• _Document text_:

= = = = =

Regional jets are faster, quieter and more comfortable than turboprops and generally preferred by customers over turboprops. In recent years, the Company
has lost significant market share in markets where it operates with turboprop aircraft and competitors have introduced regional jet service. As discussed
below, the Company is implementing a plan to deploy additional regional jets and introduced 43 regional jets into its network during 2003, a 61% increase.
Aviation fuel is typically the Company's second largest expense. Prices and availability of all petroleum products are subject to political, economic and
market factors that are generally outside of its control. Accordingly, the price and availability of aviation fuel, as well as other petroleum products, can be
unpredictable. Prices may be affected by many factors, including the impact of political instability on crude production, especially in Russia and OPEC
countries; unexpected changes to the availability of petroleum products due to disruptions in distribution systems or refineries; unpredicted increases to oil
demand due to weather or the pace of economic growth; inventory levels of crude, refined products and natural gas; and other factors, such as the relative
fluctuation between the U.S. dollar and other major currencies and influence of speculative positions on the futures exchanges. Because the operations of the
Company are dependent upon aviation fuel, significant increases in aviation fuel costs could materially and adversely affect liquidity, results of operations and
financial condition. Furthermore, the implications of a sharp increase in the price of aviation fuel for a prolonged period of time would be significant. Recent
increases in fuel prices coincided with the decline in the value of the U.S. dollar which negatively impacted fuel prices in 2003. If this trend persists, the
Company faces the risk of sustained high fuel prices. The Company utilizes financial instruments designed to reduce its exposure related to fuel price
increases (see Note 4 for more information on the Company's derivative instruments.)

= = = = =

• _What to work on_: Restate the airline passage from "Regional jets are" to "a 61% increase.", swapping "Company" for "Airline".

• _Listed entries_:
= = = = =

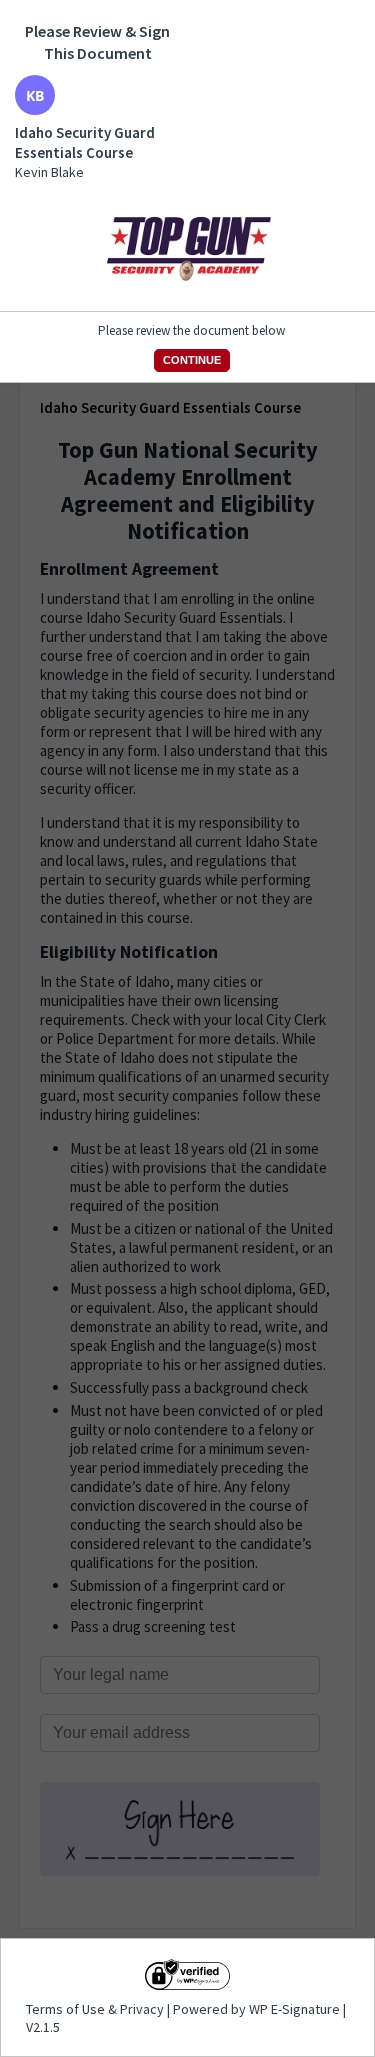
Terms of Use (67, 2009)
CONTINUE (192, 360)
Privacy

= = = = =

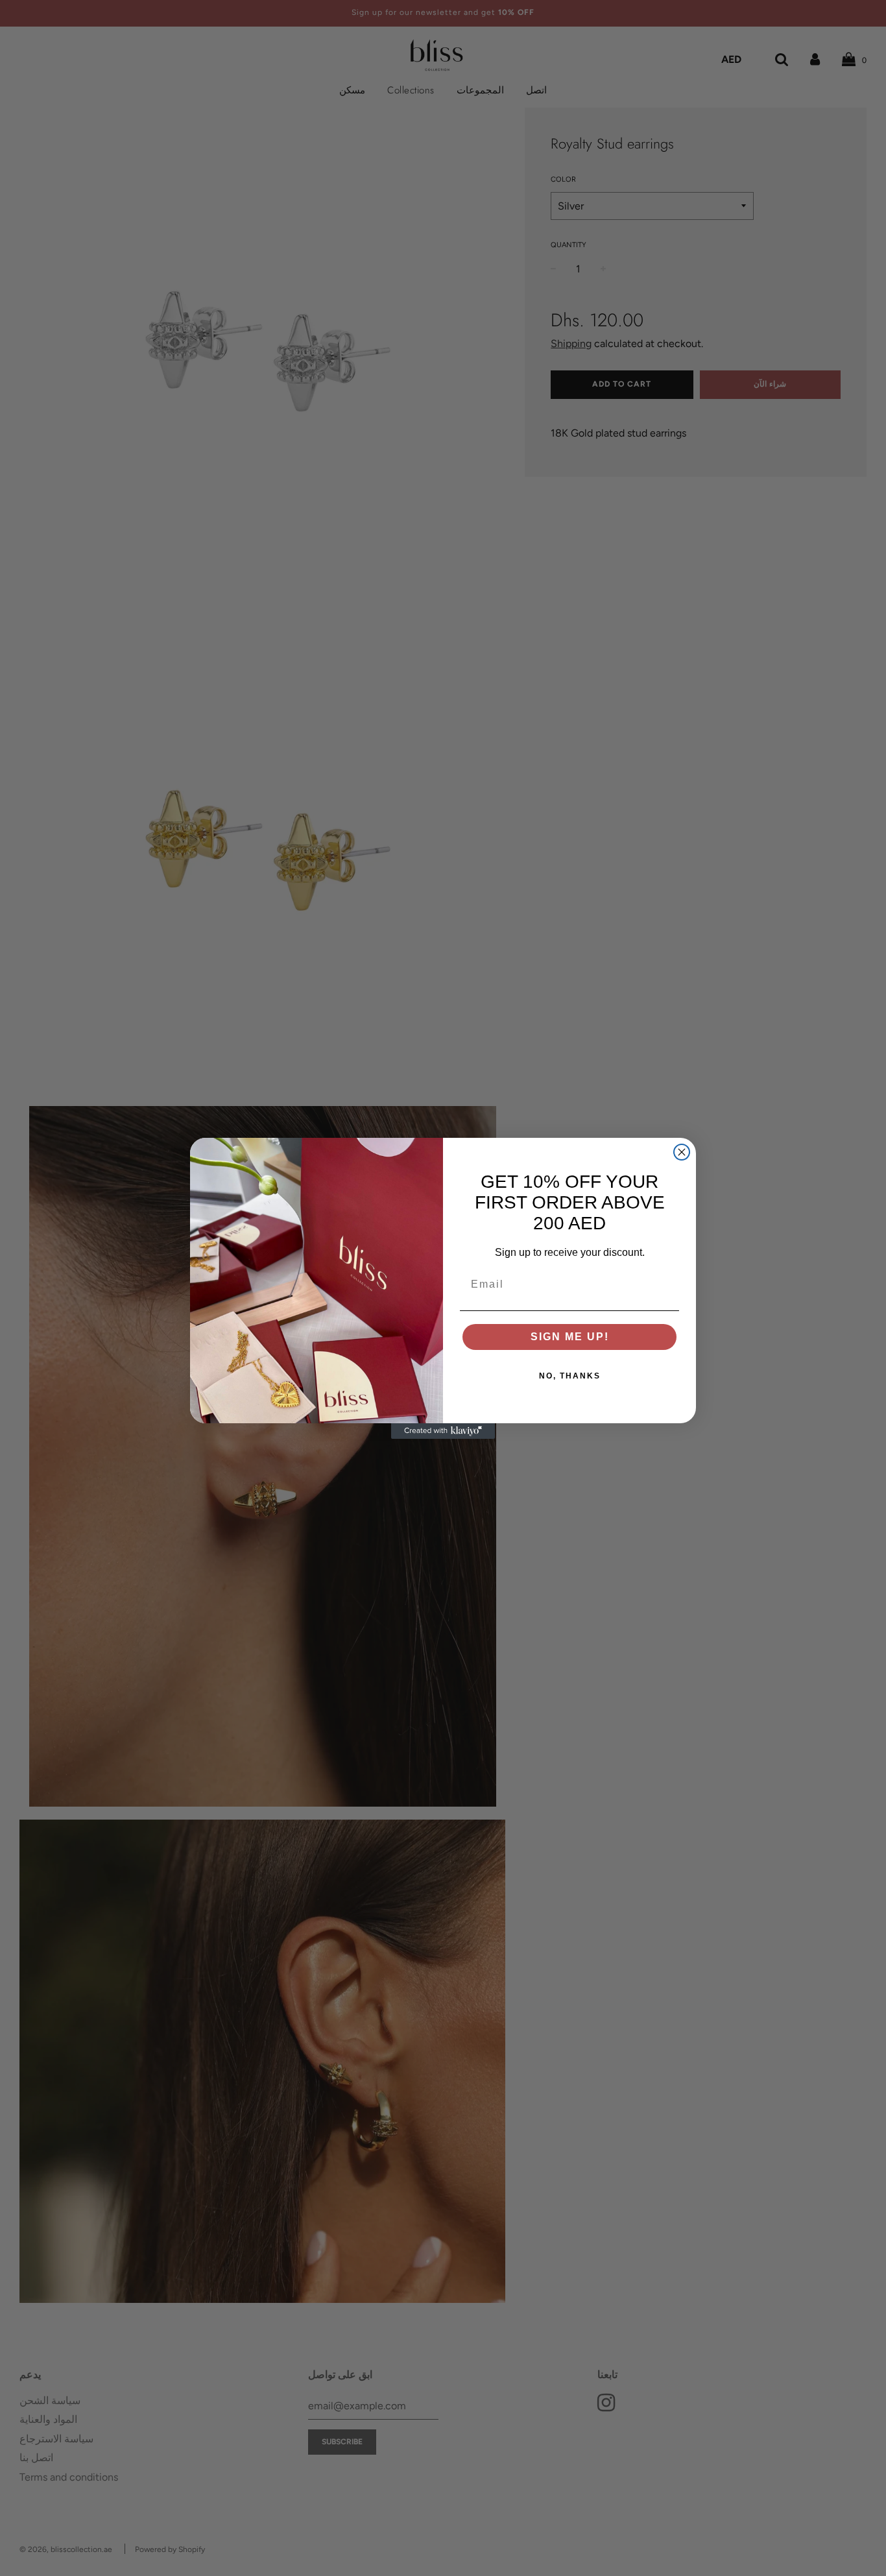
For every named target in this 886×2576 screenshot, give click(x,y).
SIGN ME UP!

= = = = =

• _Correct answer_:
Regional jets are faster, quieter and more comfortable than turboprops and generally preferred by customers over turboprops. In recent years, the Airline
has lost significant market share in markets where it operates with turboprop aircraft and competitors have introduced regional jet service. As discussed
below, the Airline is implementing a plan to deploy additional regional jets and introduced 43 regional jets into its network during 2003, a 61% increase.